Mahallem Sanki Türk Mahallesi

Mutfağa geçiyorum. Benden önceki kiracı mutfak penceresinin küçük tül perdesini bırakmış. Tülü aralıyorum. T şeklinde karanlık, bir kör sokak. Büyük bir bahçe gibi. Her iki kenarında evler… Sokağın diğer ucunda küçük bir yol. Yolun kenarındaki dairelerin birinin kapı lambası sokağı aydınlatıyor. Kapının önünde çizgili pijamalı, atlet katına bir adam oturuyor.
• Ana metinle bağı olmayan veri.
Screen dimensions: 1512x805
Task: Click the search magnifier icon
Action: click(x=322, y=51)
Yanında başörtülü bir kadın ve iki kız çocuğu. Karşı dairelerin birinde (büyük ihtimalle kişi/kişiler pencerede) birileriyle konuşuyor kapı önündeki aile. Yavaşça açıyorum mutfak penceresini. Seslere kulak veriyorum. Dilimin kelimeleriyle konuşuyorlar.

- Yarın işe gitmiyorum. krankım (hastayım), diyor çizgili pijamalı adam.
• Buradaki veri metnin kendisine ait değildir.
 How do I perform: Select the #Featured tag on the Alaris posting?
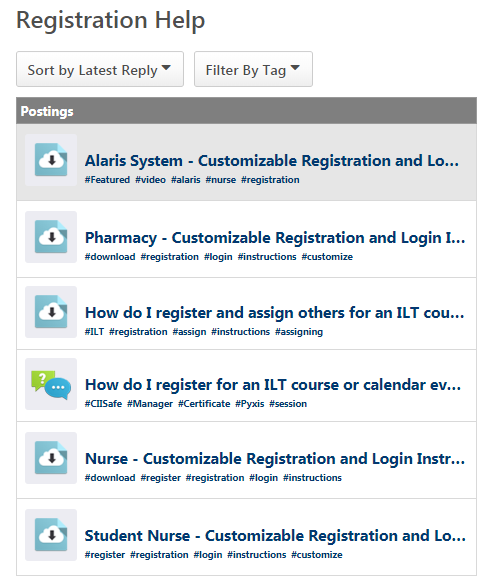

Pencereden pişmanlık, çaresizlik dolu boğuk bir ses doldu sokağa:

- Kimi hasta etmedi ki içine ettiğimin Almanyası…

Sezen Aksu’nun “Kavaklar” şarkısı geliyor bir yerlerden. Dikkat kesiliyorum. Sezen’in sesi bitişiğimdeki dairenin açık ve perdesiz mutfak penceresinden geliyor. Orta yaşlı, kısa saçlı bir kadın, mutfağı topluyor. Bir ara, “Filizzzz, diye sesleniyor içeriye, uyumadıysan gel de şu mutfağı toplayalım. Yarın freisın (serbet, izinli) nasıl olsa.”
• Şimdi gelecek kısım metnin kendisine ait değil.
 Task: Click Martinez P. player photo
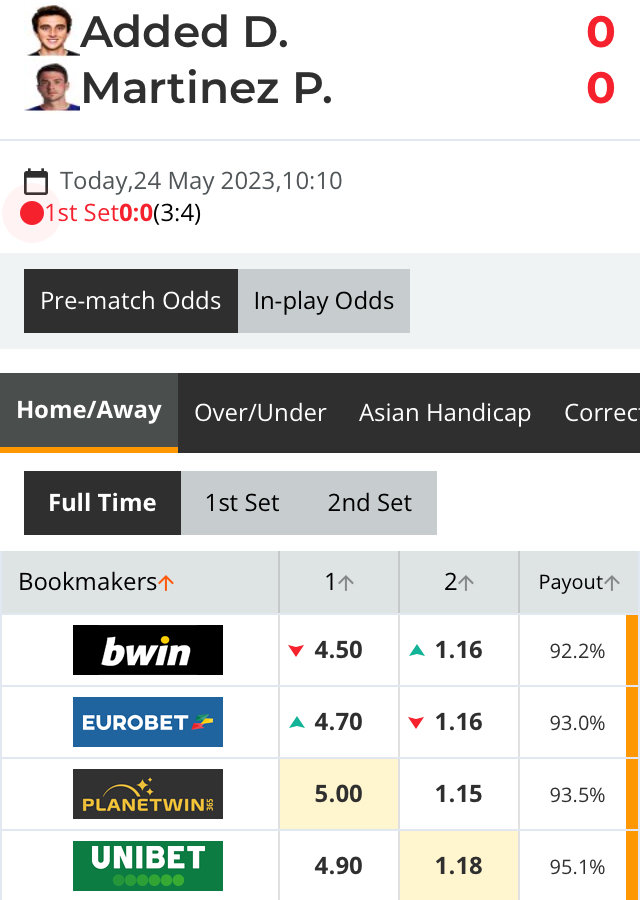tap(52, 87)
Şaşırıyorum. Yahu ne kadar çok Türk var bu caddede! Güzel dilimden (bâzen cümlelerine Almanca kelimeler katsalar da) güzel sesler bunlar. Anamın dili. Ana dilim.

 
Toplam blog
: 300
: 1022
Kayıt tarihi
: 13.06.10
 
 

Tarih, edebiyat, şiir, dil ..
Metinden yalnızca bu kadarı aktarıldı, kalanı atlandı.